When I applied for a Sigur Center Summer Grant for Asian Field Research all the way back in February 2013, my original plan was to spend one-month in Beijing, China, completing exploratory research at the Foreign Ministry Archive (外交部档案馆). Since its opening in the mid-2000s, the Foreign Ministry Archive has stood out in China as one of the most open and accessible archives in the country. By making available considerable portions of China's diplomatic record from 1949 through 1965, the Foreign Ministry Archive contributed to the rich revival of the study of Chinese foreign policy during the Cold War. Especially attractive about the Foreign Ministry Archive was its track record of providing equal access to both Chinese citizens as well as foreign nationals, truly a rare arrangement in the world of mainland Chinese archives. For these reasons, I was excited about the opportunity to spend such a length a time in Beijing and was confident that I would make progress toward developing my dissertation topic on the international history of Xinjiang Province since 1949.

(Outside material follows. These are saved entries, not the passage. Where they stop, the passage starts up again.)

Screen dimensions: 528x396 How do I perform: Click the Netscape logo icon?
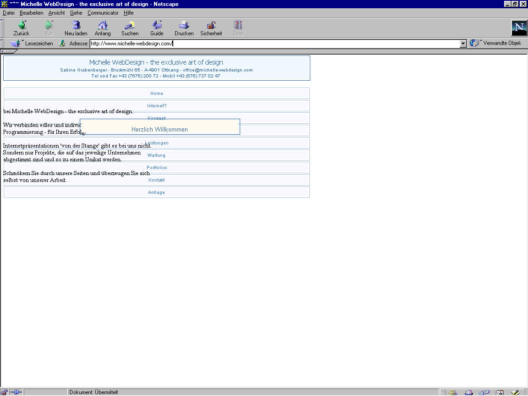(x=519, y=28)
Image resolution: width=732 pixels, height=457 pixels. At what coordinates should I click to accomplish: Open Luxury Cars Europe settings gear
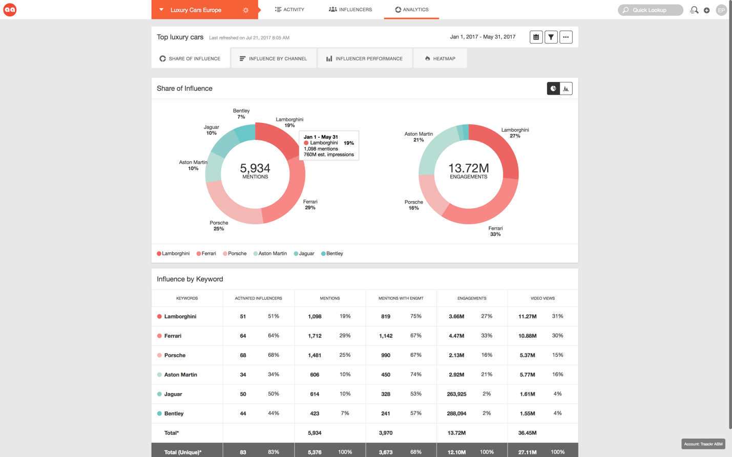click(x=246, y=10)
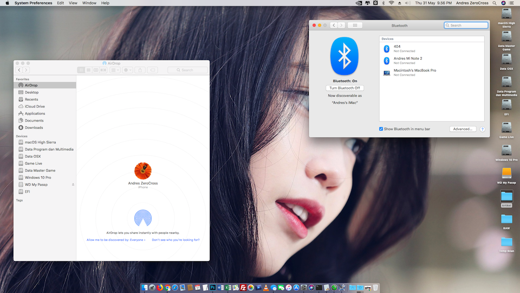Turn Bluetooth Off
This screenshot has height=293, width=520.
pyautogui.click(x=345, y=88)
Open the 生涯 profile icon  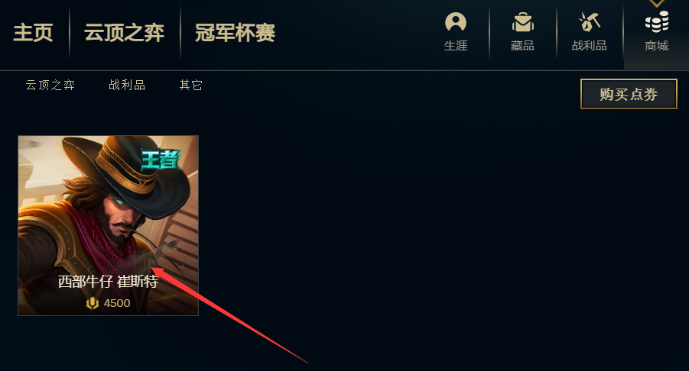455,22
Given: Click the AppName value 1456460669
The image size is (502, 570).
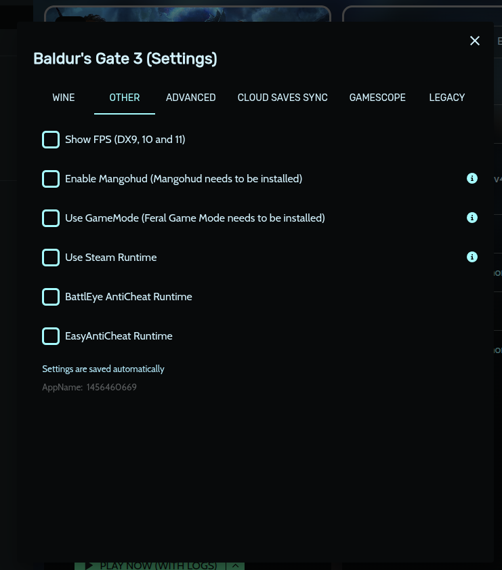Looking at the screenshot, I should tap(112, 388).
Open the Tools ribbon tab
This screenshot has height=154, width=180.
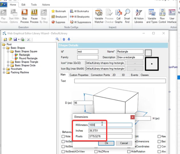(34, 5)
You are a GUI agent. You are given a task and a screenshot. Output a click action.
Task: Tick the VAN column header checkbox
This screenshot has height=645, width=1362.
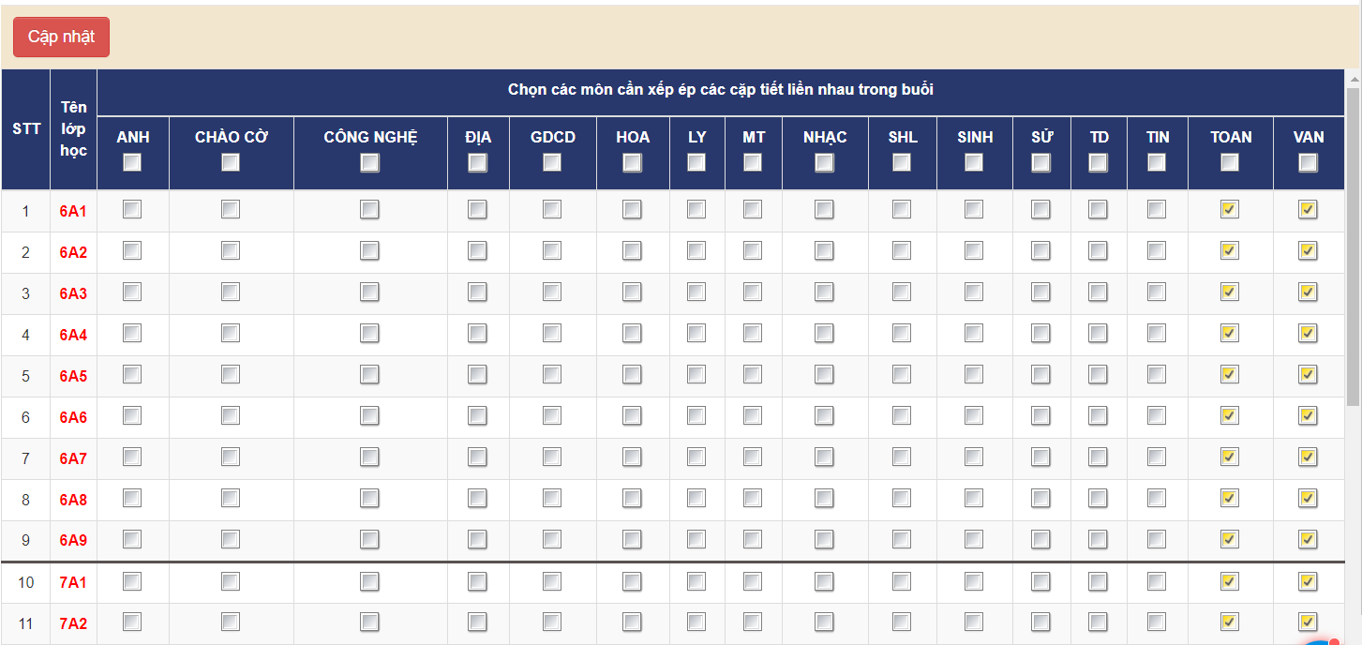coord(1308,163)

However, just as soon as I learned in March 2013 that I would receive funding from the Sigur Center for this research trip, rumblings began to emerge from colleagues in Beijing that all was not well at the Foreign Ministry Archive. Many reports, though full of rumors and speculation, suggested that the Foreign Ministry Archive had closed because a controversial document had been leaked into the wrong hands. As the calendar inched closer to my departure date, I kept prodding my friends for updates, though none contained any good news. In May I heard I was "out of luck," and just last week I was told the "archival situation is dismal." This is the hard truth about research in China: we are presented with periods of dramatic opening and then periods of startling retrenchment. Where the cycle falls when we land in China is out of our control.

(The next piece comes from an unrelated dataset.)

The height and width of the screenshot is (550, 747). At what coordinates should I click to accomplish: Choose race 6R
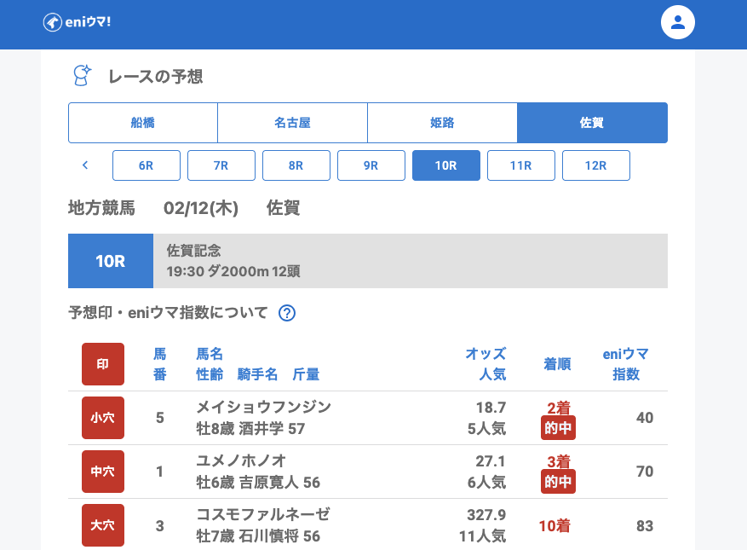click(x=147, y=165)
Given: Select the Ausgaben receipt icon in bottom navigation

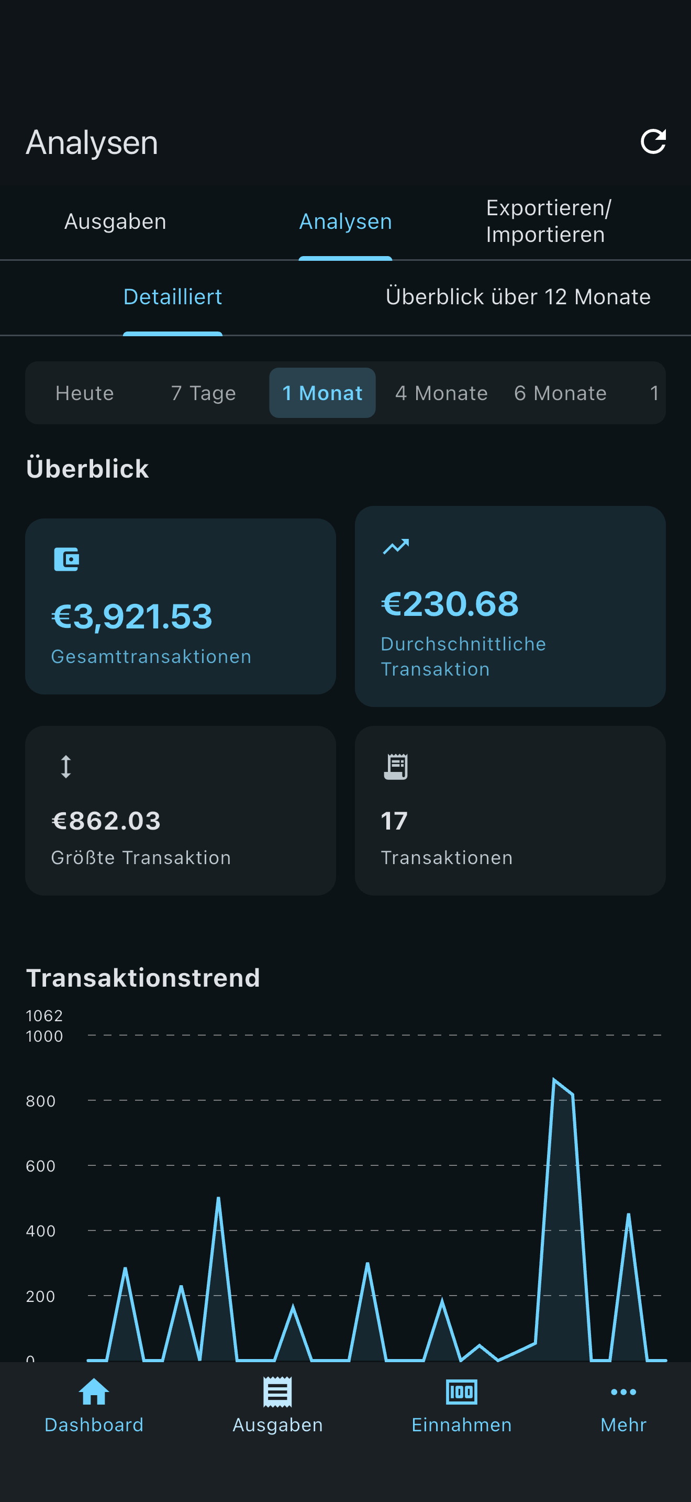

With my entire research agenda and travel plans in jeopardy, however, I preemptively decided to change tact. Though I still plan to visit Beijing for one-week and will inspect the Foreign Ministry Archive first hand (once and for all separating rumor from fact), I am now spending the lion's share of my time in Shanghai. Here I hope to access the lucrative Shanghai Municipal Archives (上海市档案馆). This is still fertile ground to explore Chinese-language materials on Xinjiang’s history and to explore the connections between Xinjiang and greater China, though not necessarily the connections I initially envisaged back in February: now I will inspect the available documents on Shanghai's economic and personnel assistance lent to Xinjiang in the 1960s following the Sino-Soviet Split
Success at the Shanghai Municipal Archives is by no means certain, but I do believe there is a real opportunity here. According to the Shanghai Municipal Archives' online catalogue, there are more than one-thousand documents about Xinjiang which have been declassified. This is an astounding amount of material and more than I could hope to ever process in one-month. Moreover, municipal (as well as provincial) archives in China do not necessarily adhere to the same restrictions as the Foreign Ministry Archive. For example, while the Foreign Ministry Archive has never released any document dated beyond 1965, the Shanghai Archives have materials from the 1970s and even the 1980s. The wider date range at the Shanghai Municipal Archive could be useful in fleshing out a fuller picture of Xinjiang's history since 1949 and help me to develop additional dissertation chapter ideas.
The challenge I face, however, is that the Shanghai Municipal Archives does not necessarily have to grant me--a foreign national--access to its holdings. Local archives can open their doors to me or close them at will; it was only the Foreign Ministry Archive which did not discriminate between Chinese citizens and foreign passport holders. I have in my hands a letter of introduction from the Sigur Center as well as an additional letter from a local Chinese research institution (or, more appropriately,a work unit 单位), so hopefully I will be able to gain access and have a productive research trip after all.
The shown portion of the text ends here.